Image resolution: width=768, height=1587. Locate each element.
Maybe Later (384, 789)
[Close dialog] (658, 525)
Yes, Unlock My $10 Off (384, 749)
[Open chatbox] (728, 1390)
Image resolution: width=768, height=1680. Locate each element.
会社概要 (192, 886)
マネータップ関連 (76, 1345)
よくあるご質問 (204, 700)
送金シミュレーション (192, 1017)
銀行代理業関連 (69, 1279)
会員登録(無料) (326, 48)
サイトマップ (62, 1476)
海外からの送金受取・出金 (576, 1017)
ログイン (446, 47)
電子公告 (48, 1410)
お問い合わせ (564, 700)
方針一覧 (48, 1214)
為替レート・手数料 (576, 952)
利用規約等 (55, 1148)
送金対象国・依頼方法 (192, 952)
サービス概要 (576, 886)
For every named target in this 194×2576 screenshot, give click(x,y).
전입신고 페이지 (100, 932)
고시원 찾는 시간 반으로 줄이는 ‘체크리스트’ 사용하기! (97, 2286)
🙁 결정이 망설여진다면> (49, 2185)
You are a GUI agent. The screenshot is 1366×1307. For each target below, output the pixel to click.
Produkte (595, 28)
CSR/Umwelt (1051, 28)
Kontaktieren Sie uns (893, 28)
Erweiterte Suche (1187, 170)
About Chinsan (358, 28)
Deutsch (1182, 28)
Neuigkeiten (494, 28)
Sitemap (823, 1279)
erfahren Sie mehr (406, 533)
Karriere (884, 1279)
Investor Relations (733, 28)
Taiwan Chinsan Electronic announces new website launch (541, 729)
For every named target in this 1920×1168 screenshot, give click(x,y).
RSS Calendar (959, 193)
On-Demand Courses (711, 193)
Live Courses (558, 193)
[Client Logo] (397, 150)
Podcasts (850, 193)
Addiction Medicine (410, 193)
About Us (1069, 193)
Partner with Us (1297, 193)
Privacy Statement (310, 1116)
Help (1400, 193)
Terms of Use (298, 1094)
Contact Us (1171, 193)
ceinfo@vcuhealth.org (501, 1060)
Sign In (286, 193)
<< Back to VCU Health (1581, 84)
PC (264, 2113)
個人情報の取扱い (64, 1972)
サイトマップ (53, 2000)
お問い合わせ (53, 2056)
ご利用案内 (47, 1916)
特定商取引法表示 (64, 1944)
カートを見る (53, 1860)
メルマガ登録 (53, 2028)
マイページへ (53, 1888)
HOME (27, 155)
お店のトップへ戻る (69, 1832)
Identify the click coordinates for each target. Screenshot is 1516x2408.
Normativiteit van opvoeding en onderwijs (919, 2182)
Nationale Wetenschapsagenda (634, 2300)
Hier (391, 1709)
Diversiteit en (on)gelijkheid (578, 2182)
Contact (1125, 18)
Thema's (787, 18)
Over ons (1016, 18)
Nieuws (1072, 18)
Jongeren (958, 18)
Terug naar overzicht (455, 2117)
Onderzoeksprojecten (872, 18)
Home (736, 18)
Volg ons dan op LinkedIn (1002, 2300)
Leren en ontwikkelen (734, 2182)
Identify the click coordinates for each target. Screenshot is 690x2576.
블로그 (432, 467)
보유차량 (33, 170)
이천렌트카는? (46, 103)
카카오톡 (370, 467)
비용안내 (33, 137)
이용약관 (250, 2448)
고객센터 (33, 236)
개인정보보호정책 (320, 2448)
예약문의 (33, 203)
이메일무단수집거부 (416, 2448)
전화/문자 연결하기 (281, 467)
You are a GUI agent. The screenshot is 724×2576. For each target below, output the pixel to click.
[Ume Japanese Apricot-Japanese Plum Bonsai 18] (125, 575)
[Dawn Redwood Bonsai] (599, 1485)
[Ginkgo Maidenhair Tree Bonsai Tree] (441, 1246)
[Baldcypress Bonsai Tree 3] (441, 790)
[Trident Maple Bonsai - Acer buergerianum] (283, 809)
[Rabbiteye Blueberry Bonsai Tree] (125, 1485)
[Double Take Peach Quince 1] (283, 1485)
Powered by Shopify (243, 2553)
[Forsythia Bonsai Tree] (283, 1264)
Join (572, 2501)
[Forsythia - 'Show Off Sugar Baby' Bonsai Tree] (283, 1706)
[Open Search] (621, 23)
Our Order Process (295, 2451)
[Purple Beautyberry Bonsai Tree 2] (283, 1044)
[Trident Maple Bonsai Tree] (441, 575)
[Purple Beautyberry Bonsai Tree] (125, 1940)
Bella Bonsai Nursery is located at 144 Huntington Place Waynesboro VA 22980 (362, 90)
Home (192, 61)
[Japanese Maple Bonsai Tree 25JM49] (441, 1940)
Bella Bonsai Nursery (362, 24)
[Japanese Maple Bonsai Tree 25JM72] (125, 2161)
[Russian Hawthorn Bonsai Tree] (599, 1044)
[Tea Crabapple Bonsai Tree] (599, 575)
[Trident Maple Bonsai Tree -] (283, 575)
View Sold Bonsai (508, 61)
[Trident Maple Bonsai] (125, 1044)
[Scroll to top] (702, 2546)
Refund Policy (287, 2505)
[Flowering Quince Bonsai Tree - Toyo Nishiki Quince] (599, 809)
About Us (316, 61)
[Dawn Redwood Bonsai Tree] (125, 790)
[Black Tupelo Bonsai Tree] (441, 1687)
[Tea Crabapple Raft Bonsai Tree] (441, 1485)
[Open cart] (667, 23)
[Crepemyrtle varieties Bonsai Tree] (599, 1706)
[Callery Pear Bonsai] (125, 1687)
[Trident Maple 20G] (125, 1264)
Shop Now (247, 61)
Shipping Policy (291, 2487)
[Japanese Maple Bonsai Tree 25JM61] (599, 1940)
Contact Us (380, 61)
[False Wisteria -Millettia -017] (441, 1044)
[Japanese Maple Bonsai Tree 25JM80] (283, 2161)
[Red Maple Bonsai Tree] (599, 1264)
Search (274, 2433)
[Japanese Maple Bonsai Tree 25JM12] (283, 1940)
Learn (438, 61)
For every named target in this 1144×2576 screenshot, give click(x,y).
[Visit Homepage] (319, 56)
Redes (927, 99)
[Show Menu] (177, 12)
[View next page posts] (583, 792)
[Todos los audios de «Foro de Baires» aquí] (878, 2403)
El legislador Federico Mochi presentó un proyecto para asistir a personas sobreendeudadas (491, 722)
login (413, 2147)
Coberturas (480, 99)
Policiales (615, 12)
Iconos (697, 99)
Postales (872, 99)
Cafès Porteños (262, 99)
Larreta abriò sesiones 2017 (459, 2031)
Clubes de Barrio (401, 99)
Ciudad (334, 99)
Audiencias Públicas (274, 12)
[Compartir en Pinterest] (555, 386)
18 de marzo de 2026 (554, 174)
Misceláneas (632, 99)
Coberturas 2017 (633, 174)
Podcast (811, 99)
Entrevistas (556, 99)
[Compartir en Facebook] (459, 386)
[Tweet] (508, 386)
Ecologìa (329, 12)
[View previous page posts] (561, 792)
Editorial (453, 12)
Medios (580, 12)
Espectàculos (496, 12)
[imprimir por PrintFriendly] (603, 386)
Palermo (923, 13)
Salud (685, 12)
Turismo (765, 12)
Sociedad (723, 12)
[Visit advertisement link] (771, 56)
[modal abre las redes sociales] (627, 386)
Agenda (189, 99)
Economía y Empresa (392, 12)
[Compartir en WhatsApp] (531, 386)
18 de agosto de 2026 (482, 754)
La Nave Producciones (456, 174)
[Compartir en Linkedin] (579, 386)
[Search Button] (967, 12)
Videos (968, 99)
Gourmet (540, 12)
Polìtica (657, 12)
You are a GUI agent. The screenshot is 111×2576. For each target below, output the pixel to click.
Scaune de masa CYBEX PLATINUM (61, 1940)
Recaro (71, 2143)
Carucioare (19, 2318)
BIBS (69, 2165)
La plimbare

====

> **TASK DESCRIPTION**:
Each line above from the one with "Bella Bonsai Nursery is" up to and including the one with "[Russian Hawthorn Bonsai Tree] (599, 1044)" must be set down exactly, and no line outside that span may appear.

> **RESPONSE**:
Bella Bonsai Nursery is located at 144 Huntington Place Waynesboro VA 22980 (362, 90)
Home (192, 61)
[Japanese Maple Bonsai Tree 25JM49] (441, 1940)
Bella Bonsai Nursery (362, 24)
[Japanese Maple Bonsai Tree 25JM72] (125, 2161)
[Russian Hawthorn Bonsai Tree] (599, 1044)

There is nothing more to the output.